◆ **Set exercise**
In the rows below, reproduce the lines that begin with the line containing "Click the Rekening Deposito layers icon" and continue through the line containing "Looking at the screenshot, I should point(275,1445).", including both of those lines.

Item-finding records
-=-=-

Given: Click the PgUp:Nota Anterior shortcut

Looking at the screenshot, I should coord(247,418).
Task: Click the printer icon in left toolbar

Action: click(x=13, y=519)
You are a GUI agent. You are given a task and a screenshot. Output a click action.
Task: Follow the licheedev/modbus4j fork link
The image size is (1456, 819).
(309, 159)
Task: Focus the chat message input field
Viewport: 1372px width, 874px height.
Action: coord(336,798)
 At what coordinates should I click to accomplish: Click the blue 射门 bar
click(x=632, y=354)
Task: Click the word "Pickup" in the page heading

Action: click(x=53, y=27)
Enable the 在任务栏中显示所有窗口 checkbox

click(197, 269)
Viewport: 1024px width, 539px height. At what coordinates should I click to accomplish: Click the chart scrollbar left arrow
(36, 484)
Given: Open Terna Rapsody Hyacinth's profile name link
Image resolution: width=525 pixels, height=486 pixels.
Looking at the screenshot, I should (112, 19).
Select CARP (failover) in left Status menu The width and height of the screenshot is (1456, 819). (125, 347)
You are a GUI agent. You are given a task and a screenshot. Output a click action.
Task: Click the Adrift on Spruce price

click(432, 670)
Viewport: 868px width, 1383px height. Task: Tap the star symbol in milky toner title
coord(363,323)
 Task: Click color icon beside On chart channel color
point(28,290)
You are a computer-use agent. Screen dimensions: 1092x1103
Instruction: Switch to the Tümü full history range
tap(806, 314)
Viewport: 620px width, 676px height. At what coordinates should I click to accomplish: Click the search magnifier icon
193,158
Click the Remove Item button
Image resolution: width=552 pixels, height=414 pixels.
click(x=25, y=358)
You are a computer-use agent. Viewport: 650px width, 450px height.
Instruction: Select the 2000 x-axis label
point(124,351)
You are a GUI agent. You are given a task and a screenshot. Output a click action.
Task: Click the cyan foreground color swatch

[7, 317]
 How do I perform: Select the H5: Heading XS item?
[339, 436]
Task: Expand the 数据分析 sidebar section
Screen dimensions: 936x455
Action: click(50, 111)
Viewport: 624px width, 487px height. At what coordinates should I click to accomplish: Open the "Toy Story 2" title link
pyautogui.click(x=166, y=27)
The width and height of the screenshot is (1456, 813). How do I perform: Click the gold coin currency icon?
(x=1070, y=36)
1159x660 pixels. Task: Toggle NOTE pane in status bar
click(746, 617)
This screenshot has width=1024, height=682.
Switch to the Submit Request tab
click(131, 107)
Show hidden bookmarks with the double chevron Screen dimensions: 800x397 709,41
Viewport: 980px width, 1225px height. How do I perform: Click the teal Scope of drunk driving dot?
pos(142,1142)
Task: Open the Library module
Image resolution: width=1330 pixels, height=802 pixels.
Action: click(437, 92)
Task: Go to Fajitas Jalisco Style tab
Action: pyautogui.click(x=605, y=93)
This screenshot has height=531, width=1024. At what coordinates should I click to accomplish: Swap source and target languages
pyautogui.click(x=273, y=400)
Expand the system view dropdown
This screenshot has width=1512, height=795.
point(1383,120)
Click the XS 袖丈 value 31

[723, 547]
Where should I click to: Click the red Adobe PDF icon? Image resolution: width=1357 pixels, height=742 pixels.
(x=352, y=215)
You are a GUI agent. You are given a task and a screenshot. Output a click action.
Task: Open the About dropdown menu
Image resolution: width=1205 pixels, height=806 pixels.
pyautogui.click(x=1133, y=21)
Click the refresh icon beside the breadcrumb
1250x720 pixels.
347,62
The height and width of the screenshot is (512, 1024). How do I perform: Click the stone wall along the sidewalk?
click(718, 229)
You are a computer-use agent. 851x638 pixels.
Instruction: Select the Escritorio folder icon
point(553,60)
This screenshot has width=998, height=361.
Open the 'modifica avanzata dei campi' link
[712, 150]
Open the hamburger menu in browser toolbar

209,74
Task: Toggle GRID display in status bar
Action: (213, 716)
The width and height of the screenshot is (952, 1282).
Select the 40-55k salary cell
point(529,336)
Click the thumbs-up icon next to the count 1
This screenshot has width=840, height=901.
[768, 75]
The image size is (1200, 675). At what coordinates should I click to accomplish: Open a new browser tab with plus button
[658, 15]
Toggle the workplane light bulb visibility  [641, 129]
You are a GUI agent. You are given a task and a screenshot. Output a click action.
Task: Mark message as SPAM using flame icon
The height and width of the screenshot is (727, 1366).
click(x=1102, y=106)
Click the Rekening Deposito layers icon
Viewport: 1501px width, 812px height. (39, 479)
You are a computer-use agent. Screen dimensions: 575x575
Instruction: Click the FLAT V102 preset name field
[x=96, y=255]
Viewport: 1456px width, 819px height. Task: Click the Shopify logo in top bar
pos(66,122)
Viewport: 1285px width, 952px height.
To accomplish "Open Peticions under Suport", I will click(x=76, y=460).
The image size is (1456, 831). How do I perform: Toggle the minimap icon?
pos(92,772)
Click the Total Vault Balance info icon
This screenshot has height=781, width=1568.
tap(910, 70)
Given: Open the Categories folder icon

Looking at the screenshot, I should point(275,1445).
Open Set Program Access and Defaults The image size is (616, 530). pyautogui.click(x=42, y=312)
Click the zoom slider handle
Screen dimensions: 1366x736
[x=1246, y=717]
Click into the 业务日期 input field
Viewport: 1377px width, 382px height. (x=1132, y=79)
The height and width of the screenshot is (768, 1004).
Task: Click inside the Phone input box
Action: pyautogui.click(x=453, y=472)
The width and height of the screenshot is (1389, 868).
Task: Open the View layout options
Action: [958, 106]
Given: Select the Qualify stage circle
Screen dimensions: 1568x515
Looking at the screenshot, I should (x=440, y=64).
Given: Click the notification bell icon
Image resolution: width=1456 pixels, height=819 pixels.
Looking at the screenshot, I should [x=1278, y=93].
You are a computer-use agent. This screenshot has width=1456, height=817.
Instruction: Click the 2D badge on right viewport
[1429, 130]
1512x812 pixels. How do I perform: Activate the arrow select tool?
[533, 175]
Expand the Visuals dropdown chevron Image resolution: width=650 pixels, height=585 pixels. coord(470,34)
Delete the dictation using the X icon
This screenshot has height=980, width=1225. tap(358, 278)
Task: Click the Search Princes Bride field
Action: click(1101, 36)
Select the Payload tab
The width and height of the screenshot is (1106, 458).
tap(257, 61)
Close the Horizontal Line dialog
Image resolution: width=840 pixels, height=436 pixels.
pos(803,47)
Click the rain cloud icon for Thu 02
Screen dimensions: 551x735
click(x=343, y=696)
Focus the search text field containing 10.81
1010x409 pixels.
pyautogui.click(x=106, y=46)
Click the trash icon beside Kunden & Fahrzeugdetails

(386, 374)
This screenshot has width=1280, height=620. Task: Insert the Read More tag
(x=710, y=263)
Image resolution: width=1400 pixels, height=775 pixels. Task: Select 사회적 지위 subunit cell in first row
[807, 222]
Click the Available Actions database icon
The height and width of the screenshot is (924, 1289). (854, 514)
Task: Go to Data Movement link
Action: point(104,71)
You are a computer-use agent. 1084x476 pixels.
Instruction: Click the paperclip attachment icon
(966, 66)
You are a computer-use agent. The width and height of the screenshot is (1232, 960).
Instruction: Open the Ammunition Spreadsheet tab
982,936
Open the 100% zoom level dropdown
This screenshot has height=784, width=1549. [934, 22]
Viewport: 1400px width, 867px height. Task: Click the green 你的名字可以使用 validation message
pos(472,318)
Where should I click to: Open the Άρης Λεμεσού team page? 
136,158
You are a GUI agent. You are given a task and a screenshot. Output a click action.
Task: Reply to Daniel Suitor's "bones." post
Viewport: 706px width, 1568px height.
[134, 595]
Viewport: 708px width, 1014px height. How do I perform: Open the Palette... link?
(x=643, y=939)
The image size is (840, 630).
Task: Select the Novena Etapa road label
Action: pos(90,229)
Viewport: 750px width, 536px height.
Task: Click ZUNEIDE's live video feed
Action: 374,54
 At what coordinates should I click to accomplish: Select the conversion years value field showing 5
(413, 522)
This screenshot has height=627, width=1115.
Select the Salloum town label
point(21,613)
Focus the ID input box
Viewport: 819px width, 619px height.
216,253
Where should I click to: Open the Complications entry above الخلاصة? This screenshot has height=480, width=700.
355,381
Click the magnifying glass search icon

-=-=-

◆ **Response to the exercise**
Click the Rekening Deposito layers icon
Viewport: 1501px width, 812px height. (39, 479)
You are a computer-use agent. Screen dimensions: 575x575
Instruction: Click the FLAT V102 preset name field
[x=96, y=255]
Viewport: 1456px width, 819px height. Task: Click the Shopify logo in top bar
pos(66,122)
Viewport: 1285px width, 952px height.
To accomplish "Open Peticions under Suport", I will click(x=76, y=460).
The image size is (1456, 831). How do I perform: Toggle the minimap icon?
pos(92,772)
Click the Total Vault Balance info icon
This screenshot has height=781, width=1568.
tap(910, 70)
Given: Open the Categories folder icon

Looking at the screenshot, I should point(275,1445).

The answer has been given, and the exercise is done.